Food Engineering & Technology Department, Institute of Chemical Technology, Mumbai, India(1).
Comput Biol Chem. 2013 Dec;47:149-55. doi: 10.1016/j.compbiolchem.2013.08.003. Epub 2013 Sep 17.
Allergy has become a key cause of morbidity worldwide. Although many legumes (plants in the Fabaceae family) are healthy foods, they may have a number of allergenic proteins. A number of allergens have been identified and characterized in Fabaceae family, such as soybean and peanut, on the basis of biochemical and molecular biological approaches. However, our understanding of the allergens from chickpea (Cicer arietinum L.), belonging to this family, is very limited.
In this study, we aimed to identify putative and cross-reactive allergens from Chickpea (C. arietinum) by means of in silico analysis of the chickpea protein sequences and allergens sequences from Fabaceae family.
We retrieved known allergen sequences in Fabaceae family from the IUIS Allergen Nomenclature Database. We performed a protein BLAST (BLASTp) on these sequences to retrieve the similar sequences from chickpea. We further analyzed the retrieved chickpea sequences using a combination of in silico tools, to assess them for their allergenicity potential. Following this, we built structure models using FUGUE: Sequence-structure homology; these models generated by the recognition tool were viewed in Swiss-PDB viewer.

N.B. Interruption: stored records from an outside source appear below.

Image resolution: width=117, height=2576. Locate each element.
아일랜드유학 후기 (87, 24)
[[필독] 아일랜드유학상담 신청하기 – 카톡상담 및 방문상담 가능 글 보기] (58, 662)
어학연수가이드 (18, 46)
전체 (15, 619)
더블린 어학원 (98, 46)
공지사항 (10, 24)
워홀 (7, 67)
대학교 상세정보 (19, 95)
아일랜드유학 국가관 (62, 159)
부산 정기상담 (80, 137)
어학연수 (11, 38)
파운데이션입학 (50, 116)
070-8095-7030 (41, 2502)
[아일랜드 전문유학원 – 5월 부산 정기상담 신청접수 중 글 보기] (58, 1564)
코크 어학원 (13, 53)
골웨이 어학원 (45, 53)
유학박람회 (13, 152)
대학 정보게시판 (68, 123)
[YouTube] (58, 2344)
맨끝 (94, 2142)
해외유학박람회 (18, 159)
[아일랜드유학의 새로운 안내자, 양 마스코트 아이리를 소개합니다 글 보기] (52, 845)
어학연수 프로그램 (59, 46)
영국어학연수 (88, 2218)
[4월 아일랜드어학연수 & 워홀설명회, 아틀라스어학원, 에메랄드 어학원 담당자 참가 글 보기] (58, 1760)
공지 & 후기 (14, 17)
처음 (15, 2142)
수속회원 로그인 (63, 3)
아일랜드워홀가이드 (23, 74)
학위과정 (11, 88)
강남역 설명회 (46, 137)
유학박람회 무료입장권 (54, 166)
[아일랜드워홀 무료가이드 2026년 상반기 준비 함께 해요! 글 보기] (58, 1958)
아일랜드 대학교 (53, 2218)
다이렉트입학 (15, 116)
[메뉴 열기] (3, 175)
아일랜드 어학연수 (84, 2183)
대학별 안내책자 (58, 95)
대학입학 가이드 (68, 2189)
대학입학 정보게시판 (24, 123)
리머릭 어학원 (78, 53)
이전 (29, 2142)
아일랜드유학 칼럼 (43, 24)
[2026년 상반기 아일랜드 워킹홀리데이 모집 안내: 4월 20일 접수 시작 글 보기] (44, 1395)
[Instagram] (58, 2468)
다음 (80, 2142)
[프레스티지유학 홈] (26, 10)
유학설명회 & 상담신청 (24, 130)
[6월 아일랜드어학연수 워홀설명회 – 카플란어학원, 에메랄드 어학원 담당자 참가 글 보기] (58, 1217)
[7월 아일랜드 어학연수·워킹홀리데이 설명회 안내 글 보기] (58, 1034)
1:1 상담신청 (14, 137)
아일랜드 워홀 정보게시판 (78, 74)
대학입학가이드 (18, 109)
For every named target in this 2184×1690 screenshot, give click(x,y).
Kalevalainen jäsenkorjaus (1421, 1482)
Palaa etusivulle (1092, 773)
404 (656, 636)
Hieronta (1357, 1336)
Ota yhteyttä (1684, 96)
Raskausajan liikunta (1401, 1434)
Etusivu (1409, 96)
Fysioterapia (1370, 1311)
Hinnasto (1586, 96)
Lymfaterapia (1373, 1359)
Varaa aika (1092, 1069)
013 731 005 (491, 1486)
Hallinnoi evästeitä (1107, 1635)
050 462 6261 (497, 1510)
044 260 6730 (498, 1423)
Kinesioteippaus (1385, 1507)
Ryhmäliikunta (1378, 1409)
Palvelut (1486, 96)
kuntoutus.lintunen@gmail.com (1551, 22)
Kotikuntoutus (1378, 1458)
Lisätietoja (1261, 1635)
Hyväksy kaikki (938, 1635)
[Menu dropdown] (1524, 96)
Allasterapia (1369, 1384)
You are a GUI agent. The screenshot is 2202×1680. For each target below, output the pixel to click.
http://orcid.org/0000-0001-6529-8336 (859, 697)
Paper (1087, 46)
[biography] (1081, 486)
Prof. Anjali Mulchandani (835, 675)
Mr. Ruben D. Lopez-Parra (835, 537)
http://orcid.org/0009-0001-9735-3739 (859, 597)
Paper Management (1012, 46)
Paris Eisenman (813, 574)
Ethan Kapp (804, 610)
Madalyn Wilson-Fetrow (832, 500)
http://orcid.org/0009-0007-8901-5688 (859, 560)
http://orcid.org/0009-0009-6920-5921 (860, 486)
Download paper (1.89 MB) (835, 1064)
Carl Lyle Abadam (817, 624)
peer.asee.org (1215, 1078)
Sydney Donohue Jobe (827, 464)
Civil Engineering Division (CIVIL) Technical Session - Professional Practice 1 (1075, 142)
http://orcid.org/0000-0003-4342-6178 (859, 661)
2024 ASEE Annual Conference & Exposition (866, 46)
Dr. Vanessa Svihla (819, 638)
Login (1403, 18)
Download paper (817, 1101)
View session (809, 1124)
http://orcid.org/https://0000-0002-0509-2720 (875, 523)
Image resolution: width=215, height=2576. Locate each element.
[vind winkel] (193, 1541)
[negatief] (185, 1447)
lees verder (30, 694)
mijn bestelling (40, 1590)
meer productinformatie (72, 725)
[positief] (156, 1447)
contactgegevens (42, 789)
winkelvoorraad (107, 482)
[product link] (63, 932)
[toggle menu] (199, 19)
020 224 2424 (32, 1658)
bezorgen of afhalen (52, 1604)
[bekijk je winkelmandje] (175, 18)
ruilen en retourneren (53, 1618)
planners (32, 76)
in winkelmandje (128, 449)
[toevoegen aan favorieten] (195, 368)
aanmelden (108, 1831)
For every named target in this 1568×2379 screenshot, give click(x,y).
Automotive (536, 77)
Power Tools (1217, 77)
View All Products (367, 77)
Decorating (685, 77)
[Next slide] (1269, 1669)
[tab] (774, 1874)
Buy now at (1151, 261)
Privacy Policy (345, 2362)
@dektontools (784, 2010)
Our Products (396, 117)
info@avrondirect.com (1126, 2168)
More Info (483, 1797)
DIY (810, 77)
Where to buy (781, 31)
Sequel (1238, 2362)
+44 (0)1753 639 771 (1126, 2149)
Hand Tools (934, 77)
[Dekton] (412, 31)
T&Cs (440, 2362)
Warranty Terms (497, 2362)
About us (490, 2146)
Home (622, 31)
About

Through this in silico approach, we identified seven novel putative allergens from chickpea proteome sequences on the basis of similarity of sequence, structure and physicochemical properties with the known reported legume allergens. Four out of seven putative allergens may also show cross reactivity with reported allergens since potential allergens had common sequence and structural features with the reported allergens.
The in silico proteomic identification of the allergen proteins in chickpea provides a basis for future research on developing hypoallergenic foods containing chickpea. Such bioinformatics approaches, combined with experimental methodology, will help delineate an efficient and comprehensive approach to assess allergenicity and pave the way for a better understanding of the biological and medical basis of the same.
过敏已成为全球发病率的主要原因。尽管许多豆类(豆科植物)是健康食品,但它们可能含有多种过敏原蛋白。基于生化和分子生物学方法,已在豆科植物中鉴定和描述了许多过敏原,例如大豆和花生。然而,我们对属于该家族的鹰嘴豆(Cicer arietinum L.)过敏原的了解非常有限。
本研究旨在通过对鹰嘴豆蛋白序列和豆科家族过敏原序列的计算机分析,鉴定出鹰嘴豆(C. arietinum)的潜在和交叉反应性过敏原。
我们从 IUIS 过敏原命名数据库中检索了豆科家族中已知的过敏原序列。我们对这些序列进行蛋白质 BLAST(BLASTp),以从鹰嘴豆中检索相似序列。我们进一步使用组合的计算机工具分析检索到的鹰嘴豆序列,以评估它们的致敏潜能。之后,我们使用 FUGUE:序列结构同源性构建结构模型;这些由识别工具生成的模型在 Swiss-PDB viewer 中查看。
通过这种计算机方法,我们根据与已知报道的豆科过敏原在序列、结构和理化性质上的相似性,从鹰嘴豆蛋白质组序列中鉴定出七种新的潜在过敏原。在七种潜在过敏原中,有四种可能也与报道的过敏原发生交叉反应,因为潜在过敏原与报道的过敏原具有共同的序列和结构特征。
鹰嘴豆过敏原蛋白的计算机蛋白质组学鉴定为未来开发含有鹰嘴豆的低过敏性食物的研究提供了基础。这种生物信息学方法结合实验方法,将有助于确定一种高效、全面的评估致敏性的方法,并为更好地理解其生物学和医学基础铺平道路。